The problem: Copy every row below, switching each "Instruction" to "Directive" and changing nothing else.

———

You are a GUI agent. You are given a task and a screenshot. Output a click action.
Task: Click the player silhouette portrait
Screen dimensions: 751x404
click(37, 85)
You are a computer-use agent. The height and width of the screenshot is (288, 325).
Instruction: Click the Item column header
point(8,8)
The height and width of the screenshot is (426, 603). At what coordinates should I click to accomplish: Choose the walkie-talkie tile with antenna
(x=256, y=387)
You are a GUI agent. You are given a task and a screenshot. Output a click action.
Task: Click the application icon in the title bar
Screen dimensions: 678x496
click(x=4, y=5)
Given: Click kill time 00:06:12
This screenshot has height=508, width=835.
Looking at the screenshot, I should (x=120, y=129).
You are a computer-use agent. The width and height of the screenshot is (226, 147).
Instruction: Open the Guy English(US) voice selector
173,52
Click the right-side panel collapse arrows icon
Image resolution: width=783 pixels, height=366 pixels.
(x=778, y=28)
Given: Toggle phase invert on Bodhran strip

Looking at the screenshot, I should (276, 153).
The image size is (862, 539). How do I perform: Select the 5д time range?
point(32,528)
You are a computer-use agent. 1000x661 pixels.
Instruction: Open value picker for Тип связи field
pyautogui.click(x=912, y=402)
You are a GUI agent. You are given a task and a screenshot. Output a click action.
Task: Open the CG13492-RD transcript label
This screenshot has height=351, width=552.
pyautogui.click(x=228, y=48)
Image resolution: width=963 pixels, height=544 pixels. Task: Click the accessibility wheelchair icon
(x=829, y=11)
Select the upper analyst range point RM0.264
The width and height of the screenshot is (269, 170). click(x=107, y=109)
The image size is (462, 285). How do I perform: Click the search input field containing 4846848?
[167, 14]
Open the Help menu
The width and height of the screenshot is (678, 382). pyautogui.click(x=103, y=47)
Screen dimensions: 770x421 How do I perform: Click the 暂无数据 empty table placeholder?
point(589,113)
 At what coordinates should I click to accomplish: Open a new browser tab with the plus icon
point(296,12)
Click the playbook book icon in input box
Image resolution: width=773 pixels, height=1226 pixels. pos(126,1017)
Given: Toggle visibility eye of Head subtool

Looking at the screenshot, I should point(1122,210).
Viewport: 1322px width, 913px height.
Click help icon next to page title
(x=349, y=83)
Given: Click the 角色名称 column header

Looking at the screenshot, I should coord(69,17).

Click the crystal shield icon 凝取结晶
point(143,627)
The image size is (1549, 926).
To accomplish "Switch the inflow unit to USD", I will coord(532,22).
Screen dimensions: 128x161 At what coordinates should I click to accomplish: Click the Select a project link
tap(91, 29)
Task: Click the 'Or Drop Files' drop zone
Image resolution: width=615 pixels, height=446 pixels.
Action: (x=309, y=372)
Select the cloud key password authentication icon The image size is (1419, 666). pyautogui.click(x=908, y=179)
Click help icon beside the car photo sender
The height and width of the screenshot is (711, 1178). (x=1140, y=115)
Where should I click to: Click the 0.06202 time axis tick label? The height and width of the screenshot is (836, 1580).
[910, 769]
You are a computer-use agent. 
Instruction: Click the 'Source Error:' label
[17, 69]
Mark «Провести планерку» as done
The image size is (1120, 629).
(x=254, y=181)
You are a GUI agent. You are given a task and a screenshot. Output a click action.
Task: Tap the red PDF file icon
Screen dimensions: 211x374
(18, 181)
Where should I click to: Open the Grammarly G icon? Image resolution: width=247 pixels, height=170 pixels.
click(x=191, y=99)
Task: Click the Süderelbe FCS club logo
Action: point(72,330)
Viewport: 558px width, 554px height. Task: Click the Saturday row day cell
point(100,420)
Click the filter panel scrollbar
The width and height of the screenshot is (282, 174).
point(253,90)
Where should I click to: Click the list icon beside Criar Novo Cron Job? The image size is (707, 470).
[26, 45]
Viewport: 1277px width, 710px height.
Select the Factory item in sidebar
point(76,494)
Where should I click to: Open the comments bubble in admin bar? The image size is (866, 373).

———

Complete answer:
You are a GUI agent. You are given a task and a screenshot. Output a click action.
Task: Click the player silhouette portrait
Screen dimensions: 751x404
click(37, 85)
You are a computer-use agent. The height and width of the screenshot is (288, 325).
Directive: Click the Item column header
point(8,8)
The height and width of the screenshot is (426, 603). At what coordinates should I click to accomplish: Choose the walkie-talkie tile with antenna
(x=256, y=387)
You are a GUI agent. You are given a task and a screenshot. Output a click action.
Task: Click the application icon in the title bar
Screen dimensions: 678x496
click(x=4, y=5)
Given: Click kill time 00:06:12
This screenshot has height=508, width=835.
Looking at the screenshot, I should (x=120, y=129).
You are a computer-use agent. The width and height of the screenshot is (226, 147).
Directive: Open the Guy English(US) voice selector
173,52
Click the right-side panel collapse arrows icon
Image resolution: width=783 pixels, height=366 pixels.
(x=778, y=28)
Given: Toggle phase invert on Bodhran strip

Looking at the screenshot, I should (276, 153).
The image size is (862, 539). How do I perform: Select the 5д time range?
point(32,528)
You are a computer-use agent. 1000x661 pixels.
Directive: Open value picker for Тип связи field
pyautogui.click(x=912, y=402)
You are a GUI agent. You are given a task and a screenshot. Output a click action.
Task: Open the CG13492-RD transcript label
This screenshot has height=351, width=552.
pyautogui.click(x=228, y=48)
Image resolution: width=963 pixels, height=544 pixels. Task: Click the accessibility wheelchair icon
(x=829, y=11)
Select the upper analyst range point RM0.264
The width and height of the screenshot is (269, 170). click(x=107, y=109)
The image size is (462, 285). How do I perform: Click the search input field containing 4846848?
[167, 14]
Open the Help menu
The width and height of the screenshot is (678, 382). pyautogui.click(x=103, y=47)
Screen dimensions: 770x421 How do I perform: Click the 暂无数据 empty table placeholder?
point(589,113)
 At what coordinates should I click to accomplish: Open a new browser tab with the plus icon
point(296,12)
Click the playbook book icon in input box
Image resolution: width=773 pixels, height=1226 pixels. pos(126,1017)
Given: Toggle visibility eye of Head subtool

Looking at the screenshot, I should point(1122,210).
Viewport: 1322px width, 913px height.
Click help icon next to page title
(x=349, y=83)
Given: Click the 角色名称 column header

Looking at the screenshot, I should coord(69,17).

Click the crystal shield icon 凝取结晶
point(143,627)
The image size is (1549, 926).
To accomplish "Switch the inflow unit to USD", I will coord(532,22).
Screen dimensions: 128x161 At what coordinates should I click to accomplish: Click the Select a project link
tap(91, 29)
Task: Click the 'Or Drop Files' drop zone
Image resolution: width=615 pixels, height=446 pixels.
Action: (x=309, y=372)
Select the cloud key password authentication icon The image size is (1419, 666). pyautogui.click(x=908, y=179)
Click help icon beside the car photo sender
The height and width of the screenshot is (711, 1178). (x=1140, y=115)
Where should I click to: Click the 0.06202 time axis tick label? The height and width of the screenshot is (836, 1580).
[910, 769]
You are a computer-use agent. 
Directive: Click the 'Source Error:' label
[17, 69]
Mark «Провести планерку» as done
The image size is (1120, 629).
(x=254, y=181)
You are a GUI agent. You are given a task and a screenshot. Output a click action.
Task: Tap the red PDF file icon
Screen dimensions: 211x374
(18, 181)
Where should I click to: Open the Grammarly G icon? Image resolution: width=247 pixels, height=170 pixels.
click(x=191, y=99)
Task: Click the Süderelbe FCS club logo
Action: point(72,330)
Viewport: 558px width, 554px height. Task: Click the Saturday row day cell
point(100,420)
Click the filter panel scrollbar
The width and height of the screenshot is (282, 174).
point(253,90)
Where should I click to: Click the list icon beside Criar Novo Cron Job? The image size is (707, 470).
[26, 45]
Viewport: 1277px width, 710px height.
Select the Factory item in sidebar
point(76,494)
Where should I click to: Open the comments bubble in admin bar? The image size is (866, 373).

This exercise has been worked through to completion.